PROBLEM REQUIREMENTS: In the records below, the line with "At what coordinates should I click to accomplish: Click the yong" opens the range and the line with "You are a computer-use agent. 565x565 pixels." closes it; print that range exactly and nothing else.
---------- LISTED RECORDS
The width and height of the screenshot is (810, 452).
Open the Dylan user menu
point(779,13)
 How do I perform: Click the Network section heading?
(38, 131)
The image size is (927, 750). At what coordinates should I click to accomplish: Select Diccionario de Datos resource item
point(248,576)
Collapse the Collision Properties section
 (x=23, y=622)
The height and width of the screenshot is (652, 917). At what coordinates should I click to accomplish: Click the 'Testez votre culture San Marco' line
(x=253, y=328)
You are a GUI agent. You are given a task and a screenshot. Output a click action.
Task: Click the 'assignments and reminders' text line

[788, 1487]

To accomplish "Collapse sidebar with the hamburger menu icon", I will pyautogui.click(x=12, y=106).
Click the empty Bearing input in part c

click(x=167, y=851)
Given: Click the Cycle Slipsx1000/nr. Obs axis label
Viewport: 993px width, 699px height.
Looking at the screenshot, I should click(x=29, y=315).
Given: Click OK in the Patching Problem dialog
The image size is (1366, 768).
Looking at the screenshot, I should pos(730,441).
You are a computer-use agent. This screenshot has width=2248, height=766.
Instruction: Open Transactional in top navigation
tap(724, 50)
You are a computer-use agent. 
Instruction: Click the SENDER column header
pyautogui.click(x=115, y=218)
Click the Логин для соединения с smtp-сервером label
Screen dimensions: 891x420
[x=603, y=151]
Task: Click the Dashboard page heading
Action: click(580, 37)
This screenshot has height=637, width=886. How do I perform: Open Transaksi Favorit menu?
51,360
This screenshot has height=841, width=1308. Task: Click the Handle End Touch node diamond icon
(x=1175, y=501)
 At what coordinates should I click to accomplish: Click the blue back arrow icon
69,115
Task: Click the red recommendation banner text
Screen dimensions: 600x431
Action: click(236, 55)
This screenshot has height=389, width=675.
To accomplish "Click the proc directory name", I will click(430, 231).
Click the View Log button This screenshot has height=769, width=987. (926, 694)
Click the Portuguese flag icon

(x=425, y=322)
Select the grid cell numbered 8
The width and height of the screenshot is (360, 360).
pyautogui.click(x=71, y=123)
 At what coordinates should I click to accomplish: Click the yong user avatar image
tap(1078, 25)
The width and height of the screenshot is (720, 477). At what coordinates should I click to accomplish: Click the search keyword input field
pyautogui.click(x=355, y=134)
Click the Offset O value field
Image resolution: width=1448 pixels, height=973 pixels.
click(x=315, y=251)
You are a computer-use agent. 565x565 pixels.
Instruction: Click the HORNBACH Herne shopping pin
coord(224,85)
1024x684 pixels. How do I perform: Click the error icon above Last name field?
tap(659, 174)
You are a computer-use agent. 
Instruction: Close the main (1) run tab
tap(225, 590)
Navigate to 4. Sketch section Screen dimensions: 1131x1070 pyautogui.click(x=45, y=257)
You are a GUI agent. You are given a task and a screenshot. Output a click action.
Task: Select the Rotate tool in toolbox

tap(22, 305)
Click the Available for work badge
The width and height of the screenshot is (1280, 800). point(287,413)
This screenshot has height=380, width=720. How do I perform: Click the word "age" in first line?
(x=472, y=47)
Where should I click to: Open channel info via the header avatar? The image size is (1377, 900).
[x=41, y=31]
--------------------
WRITTEN REPLY:
 At what coordinates should I click to accomplish: Click the yong user avatar image
tap(1078, 25)
The width and height of the screenshot is (720, 477). At what coordinates should I click to accomplish: Click the search keyword input field
pyautogui.click(x=355, y=134)
Click the Offset O value field
Image resolution: width=1448 pixels, height=973 pixels.
click(x=315, y=251)
You are a computer-use agent. 565x565 pixels.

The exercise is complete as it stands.